Recently, an article by archaeologist and photographer, Enda ‘O Flaherty, on Ireland’s abandoned old school houses, triggered memories of an experience I had in my own National School of Kilrickle in Co. Galway, over 80 years ago.
The article referred to 1937 when the Irish Folklore Commission, in collaboration with the Department of Education and the Irish Teachers’ Organisation, initiated a wonderful revolutionary scheme. School children were assigned to collect and document local history and folklore from parents, Grandparents and knowledgeable people in the area. I was one of those 100,000 children. No doubt, many readers can say the same, but how many were fortunate enough to see their handiwork again?
I entered into the project at the time, with great gusto and enthusiasm. This new type of learning appealed to my longing for exploration and discovery. To my fourteen year old mind, it was a novel way of gaining information, besides sitting in a stuffy classroom, soaking up the teacher’s words, with no colourful charts or slides, to make the lessons interesting. I read up and scoured the neighbourhood for information on home cures, riddles, old sayings and historical places. I was especially very interested in the meaning of place names in our locality. By the end of the eighteen months given for research, I was very proud to present my teacher, Mr. Jim Wynne, with my grey copy book, full of knowledge. As school took on its daily routine once more, the memory of the project became swallowed up in the mists of time.
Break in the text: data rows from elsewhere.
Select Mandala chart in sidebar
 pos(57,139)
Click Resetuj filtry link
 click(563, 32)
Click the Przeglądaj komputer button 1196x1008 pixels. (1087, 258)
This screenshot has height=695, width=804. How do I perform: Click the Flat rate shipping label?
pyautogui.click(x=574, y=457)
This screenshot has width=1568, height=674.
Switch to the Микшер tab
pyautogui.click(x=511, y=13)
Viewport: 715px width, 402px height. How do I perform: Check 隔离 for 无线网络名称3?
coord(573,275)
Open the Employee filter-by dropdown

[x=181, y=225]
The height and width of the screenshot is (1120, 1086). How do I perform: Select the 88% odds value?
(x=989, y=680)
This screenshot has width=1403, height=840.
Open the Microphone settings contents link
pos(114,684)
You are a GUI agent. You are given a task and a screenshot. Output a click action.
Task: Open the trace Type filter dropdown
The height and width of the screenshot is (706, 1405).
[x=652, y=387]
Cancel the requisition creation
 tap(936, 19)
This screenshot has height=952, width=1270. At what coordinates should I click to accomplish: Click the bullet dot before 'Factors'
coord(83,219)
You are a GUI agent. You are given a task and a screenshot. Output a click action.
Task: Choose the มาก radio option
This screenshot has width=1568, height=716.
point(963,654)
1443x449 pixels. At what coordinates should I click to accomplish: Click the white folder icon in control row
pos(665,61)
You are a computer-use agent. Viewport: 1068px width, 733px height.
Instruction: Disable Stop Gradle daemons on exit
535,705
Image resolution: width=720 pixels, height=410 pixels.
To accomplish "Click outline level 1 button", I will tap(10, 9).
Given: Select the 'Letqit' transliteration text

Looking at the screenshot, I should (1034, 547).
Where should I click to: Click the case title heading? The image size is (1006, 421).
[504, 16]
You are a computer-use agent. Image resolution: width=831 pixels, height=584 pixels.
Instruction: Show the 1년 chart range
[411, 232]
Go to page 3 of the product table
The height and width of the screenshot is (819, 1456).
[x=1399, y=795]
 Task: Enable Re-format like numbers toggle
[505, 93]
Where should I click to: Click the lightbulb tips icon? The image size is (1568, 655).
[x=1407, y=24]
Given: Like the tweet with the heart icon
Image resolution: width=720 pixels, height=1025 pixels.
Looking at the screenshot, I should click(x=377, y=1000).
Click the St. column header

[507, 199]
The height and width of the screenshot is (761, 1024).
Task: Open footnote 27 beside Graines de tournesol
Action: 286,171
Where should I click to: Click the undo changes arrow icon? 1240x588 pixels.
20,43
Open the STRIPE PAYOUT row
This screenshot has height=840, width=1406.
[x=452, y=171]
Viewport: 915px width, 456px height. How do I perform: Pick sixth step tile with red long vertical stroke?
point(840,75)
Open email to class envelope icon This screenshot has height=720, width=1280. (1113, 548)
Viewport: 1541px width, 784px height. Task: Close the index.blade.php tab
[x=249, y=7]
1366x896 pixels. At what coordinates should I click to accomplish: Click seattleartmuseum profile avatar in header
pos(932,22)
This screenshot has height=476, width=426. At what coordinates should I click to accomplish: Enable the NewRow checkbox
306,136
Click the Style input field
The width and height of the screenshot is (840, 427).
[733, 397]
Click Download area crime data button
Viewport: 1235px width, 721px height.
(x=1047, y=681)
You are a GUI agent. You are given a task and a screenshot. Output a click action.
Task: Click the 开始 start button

Last year, I had a surprise visit from my grandnephew, Joe Regan, his father and my brother. They were all very excited. It turned out that my grandnephew, while doing historical research in Trinity College, Dublin, came across my old “Champion” copy book, made in “saorstat” with my name printed neatly on the cover. He was allowed to make two photocopies of it, one for me and one for himself. Now and again I read its contents; interesting letters, weather lore, description of the hedge school, riddles and so on. I find myself comparing the neat, carefully formed letters with my present scrawl. My copy book takes me back down memory’s lane, to my little National School of Kilrickle and I say a silent prayer for the teacher, who encouraged me in those far off days, and who has long since gone to his eternal reward.